» COMPITI DA SVOLGERE
a) Leggi il testo sulla sicurezza stradale e indica se queste affermazioni sono d'accordo con quanto scrive: (i) nel 2004 gli incidenti stradali sono stati più di tre milioni e seicentomila; (ii) i dati dell'Istat contano più morti di quelli reali; (iii) nel 1992 gli incidenti causati da guidatori non identificati erano più di mille. Per ciascuna rispondi sì o no e riporta le parole del testo che lo dimostrano.
b) Riprendi il testo sulla sicurezza stradale e scrivi come prosegue dopo la sua ultima frase.

» ESTRATTO DEL TESTO
###
Italiani,
"brava gente"? A leggere il resoconto su una rissa
che ieri l’altro, per futili motivi di traffico, ha provocato
quasi la morte di un automobilista si direbbe di no. Anche a
guardare le statistiche sugli incidenti causati ogni anno dalla
circolazione stradale verrebbe da dubitarne. Tanti i sinistri:
oltre tremilioni e seicentomila, nel 2004. Troppi, soprattutto,
quelli che hanno prodotto alle persone lesioni più o
meno permanenti: oltre settecentomila. Drammaticamente alto
il numero dei morti: oltre seimila secondo i dati dell’Istat
(che per di più sottostima quelli reali). Cifre che,
pur in miglioramento negli ultimi due anni, rimangono eccessivamente
elevate e che, ove rapportate al numero dei chilometri percorsi
dal parco automobilistico nazionale, pongono il nostro Paese
non certo ai primi posti al mondo quanto a sicurezza sulle strade.
Le istituzioni responsabili per la circolazione possono avere
precise responsabilità: ritardi nei piani di investimento
per migliorare la viabilità, scarsa attenzione ai punti
più critici del territorio, inefficienze ed incapacità
di coordinamento tra i diversi enti preposti. Però, non
tutto può essere attribuito al "governo ladro".
Anzi, attribuirgli anche responsabilità non tutte sue
- come ad esempio quelle di una nevicata che paralizza il traffico
sulla autostrada Salerno-Reggio Calabria - di fatto può
indebolire l’iniziativa politica tesa ad incalzare le istituzioni
affinché esse provvedano a fare ciò che in effetti
compete loro. Perché, a ben vedere, gli italiani, come
del resto altri popoli, non sono tutti brava gente. E non ci
sono solo le risse tra automobilisti e gli eccessivi sinistri
a confermarlo. A questo fine, illuminanti appaiono le statistiche
relative agli incidenti provocati da guidatori non identificati,
cioè da coloro che vengono bollati - significativamente
- come pirati della strada. Nel loro caso non ve ne sono solo
troppi, ma - e questo è il punto più importante
- essi sono per di più in terrib ile aumento. Nel 1992
non arrivavano a mille, oggi - occorre indicarlo con contabile
precisione - sono pari a 11.062, oltre dieci volte di più.
###
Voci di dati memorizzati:
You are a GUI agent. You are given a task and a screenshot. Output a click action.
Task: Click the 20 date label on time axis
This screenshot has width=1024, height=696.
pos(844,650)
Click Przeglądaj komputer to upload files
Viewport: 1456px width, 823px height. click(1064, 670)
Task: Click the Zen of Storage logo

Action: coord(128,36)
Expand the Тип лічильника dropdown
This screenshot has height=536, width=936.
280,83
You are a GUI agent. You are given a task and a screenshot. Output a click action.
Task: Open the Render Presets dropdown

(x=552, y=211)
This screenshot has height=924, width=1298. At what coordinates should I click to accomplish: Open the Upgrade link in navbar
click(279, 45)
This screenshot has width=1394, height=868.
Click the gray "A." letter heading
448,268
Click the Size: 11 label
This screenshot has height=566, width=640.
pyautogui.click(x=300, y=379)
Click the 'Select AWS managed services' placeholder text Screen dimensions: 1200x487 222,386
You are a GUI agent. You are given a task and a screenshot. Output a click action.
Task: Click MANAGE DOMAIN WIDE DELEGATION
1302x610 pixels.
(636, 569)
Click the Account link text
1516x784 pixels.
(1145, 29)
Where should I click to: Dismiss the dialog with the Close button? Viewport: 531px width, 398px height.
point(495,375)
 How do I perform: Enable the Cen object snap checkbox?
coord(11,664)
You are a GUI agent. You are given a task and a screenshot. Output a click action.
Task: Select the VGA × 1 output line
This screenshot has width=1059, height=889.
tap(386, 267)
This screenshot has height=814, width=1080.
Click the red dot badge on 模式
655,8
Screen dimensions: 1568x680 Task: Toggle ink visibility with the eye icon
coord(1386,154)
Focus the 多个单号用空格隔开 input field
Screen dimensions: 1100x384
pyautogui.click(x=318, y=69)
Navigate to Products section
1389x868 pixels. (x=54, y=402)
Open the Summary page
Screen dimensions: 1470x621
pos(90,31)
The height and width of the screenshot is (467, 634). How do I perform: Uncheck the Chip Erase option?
###
» PROBLEMI RISOLTI
a)
(i) Sì: «oltre tremilioni e seicentomila, nel 2004».
(ii) No: «che per di più sottostima quelli reali».
(iii) No: «Nel 1992 non arrivavano a mille».

b)
Nell’ultimo decennio il loro numero complessivo ha abbondantemente
superato i cinquantamila. Si tenga conto che essi, di norma,
hanno determinato danni gravi alle vittime, con costi crescenti
a carico del Fondo di garanzia, cioè degli utenti. Anche
se si sottrae la tara delle truffe connesse - altro capitolo
che fa risaltare più la fantasia che la coscienza dei
singoli guidatori - la sostanza rimane immutata. Perché
i sinistri provocati da pirati della strada registrano siffatto
aumento? Molti i fattori che spingono i guidatori alla fuga:
forse prevale fra tutti la paura delle conseguenti responsabilità.
Ma ciò non chiarisce ancora le cause dell’impressionante
incremento del numero degli incidenti. Siamo di fronte ad un
fenomeno che richiede, allora, una più approfondita riflessione
sui valori condivisi collettivamente. È fondato il pericolo
che tale abnorme crescita possa essere il sintomo rivelatore
di una malattia più insidiosa? Indica forse che è
in atto un decadimento dei valori legati alla pietà,
alla giustizia, al rispetto della vita propria e degli altri?
Si accompagna ad un parallelo impoverimento culturale se non
anche morale? E ancora, più in generale: quali le responsabilità
delle classi dirigenti, soprattutto politiche, nell’indicare,
e percorrere, un sentiero coerente con l’affermazione di tali
valori? Indubbiamente, non è facile dare risposte nette
e in ogni caso esse porterebbero ad allargare il discorso collegandolo,
almeno idealmente, alla importanza della battaglia per il rispetto
della vita che su un altro fronte si sta combattendo a proposito
della fecondazione artificiale. Per fortuna, almeno nel caso
dei sinistri da automezzi non identificati c’è una condivisa
chiarezza valutativa. L’espressione che li definisce non abbisogna
di essere sorretta da alcuna razionalizzazione. Sono pirati:
dell’Italia d i oggi, non della Malesia di ieri.